#### SOURCE

Boris Eldagsen is a German born photographer and video artist using lens based art to access subconscious reality. I find the combination of a medium that is best known for its connection to the real an intriguing way of going about this. Instead of presenting us with a chronological, rational or even narrative structure Boris seeks to send us a tidal wave of emotion and psychological grip. The work, which he describes as poetry, operates as such. I would describe it as a guttural expression of the inner workings of his subconscious mind. He may or may not explain it. The point is that he doesn’t need to – that’s what the work is for.

What initially interested you in photography?

First, its entanglement with reality. Initially people use photography to show ‘reality’, the ‘truth’. But what is reality, what is ‘the’ truth? From a philosophical perspective, there are over a dozen theories on this, each one based on an unvalidated assumption. If there is no absolute truth, how can a machine such as the camera fix it? It can’t. But it deceives us on this fact.

The second reason is that photography works with light. And that light has always been a misleading symbol of the divine.

The third reason is a paradoxical task that I have given to myself: Can I show an internal psychological structure by using material that is in front of the camera?

What sustains your interest and keeps you making work?

The artist’s journey is a journey of consciousness, of going deeper, of becoming aware of the vast sea of the unconscious. I will never be able to reach the depths. And I am too curious to stop.



Tell us a little about your technical choices.

########

▶ **EXERCISE DIRECTIONS**: Retype everything in the Boris Eldagsen interview from "First, its entanglement" down to "on this fact.". The records that follow come from a separate source and are unrelated to the interview.

#### RECORD EXCERPTS

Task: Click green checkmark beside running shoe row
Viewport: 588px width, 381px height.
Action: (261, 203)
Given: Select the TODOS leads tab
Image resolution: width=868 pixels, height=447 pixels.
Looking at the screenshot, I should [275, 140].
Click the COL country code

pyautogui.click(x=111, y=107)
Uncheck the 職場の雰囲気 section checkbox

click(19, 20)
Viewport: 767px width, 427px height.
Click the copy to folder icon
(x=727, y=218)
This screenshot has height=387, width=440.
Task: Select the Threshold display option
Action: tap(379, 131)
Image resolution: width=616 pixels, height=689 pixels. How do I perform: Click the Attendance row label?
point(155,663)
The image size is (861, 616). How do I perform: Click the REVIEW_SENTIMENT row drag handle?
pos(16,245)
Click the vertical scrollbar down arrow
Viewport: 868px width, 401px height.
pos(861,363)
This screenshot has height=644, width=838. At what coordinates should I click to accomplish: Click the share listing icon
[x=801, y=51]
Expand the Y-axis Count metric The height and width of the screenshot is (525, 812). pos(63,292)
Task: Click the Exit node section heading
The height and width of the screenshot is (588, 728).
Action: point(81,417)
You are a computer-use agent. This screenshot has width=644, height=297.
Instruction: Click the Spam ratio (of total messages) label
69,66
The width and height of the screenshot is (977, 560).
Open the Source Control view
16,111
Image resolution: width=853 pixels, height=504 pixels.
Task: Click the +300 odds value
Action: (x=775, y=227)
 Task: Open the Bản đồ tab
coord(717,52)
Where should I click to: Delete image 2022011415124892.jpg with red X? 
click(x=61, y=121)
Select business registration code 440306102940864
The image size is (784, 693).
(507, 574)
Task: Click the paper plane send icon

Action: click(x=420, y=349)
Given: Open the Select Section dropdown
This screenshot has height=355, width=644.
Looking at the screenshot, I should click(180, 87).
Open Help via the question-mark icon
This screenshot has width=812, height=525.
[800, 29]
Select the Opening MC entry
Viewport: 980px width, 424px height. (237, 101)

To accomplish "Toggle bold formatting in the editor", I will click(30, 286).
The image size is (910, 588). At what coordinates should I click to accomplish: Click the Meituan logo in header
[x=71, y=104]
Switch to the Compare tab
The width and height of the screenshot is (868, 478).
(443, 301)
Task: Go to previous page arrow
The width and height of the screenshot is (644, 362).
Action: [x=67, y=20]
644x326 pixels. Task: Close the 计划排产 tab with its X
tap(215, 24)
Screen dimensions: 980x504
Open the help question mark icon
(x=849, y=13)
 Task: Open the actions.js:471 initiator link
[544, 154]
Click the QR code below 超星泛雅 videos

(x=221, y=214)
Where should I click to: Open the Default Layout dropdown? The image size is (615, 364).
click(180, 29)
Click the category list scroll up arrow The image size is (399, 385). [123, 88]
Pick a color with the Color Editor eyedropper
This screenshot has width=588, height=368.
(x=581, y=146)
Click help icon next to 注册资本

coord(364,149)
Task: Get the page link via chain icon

########

▶ **ANSWER**:
First, its entanglement with reality. Initially people use photography to show ‘reality’, the ‘truth’. But what is reality, what is ‘the’ truth? From a philosophical perspective, there are over a dozen theories on this, each one based on an unvalidated assumption. If there is no absolute truth, how can a machine such as the camera fix it? It can’t. But it deceives us on this fact.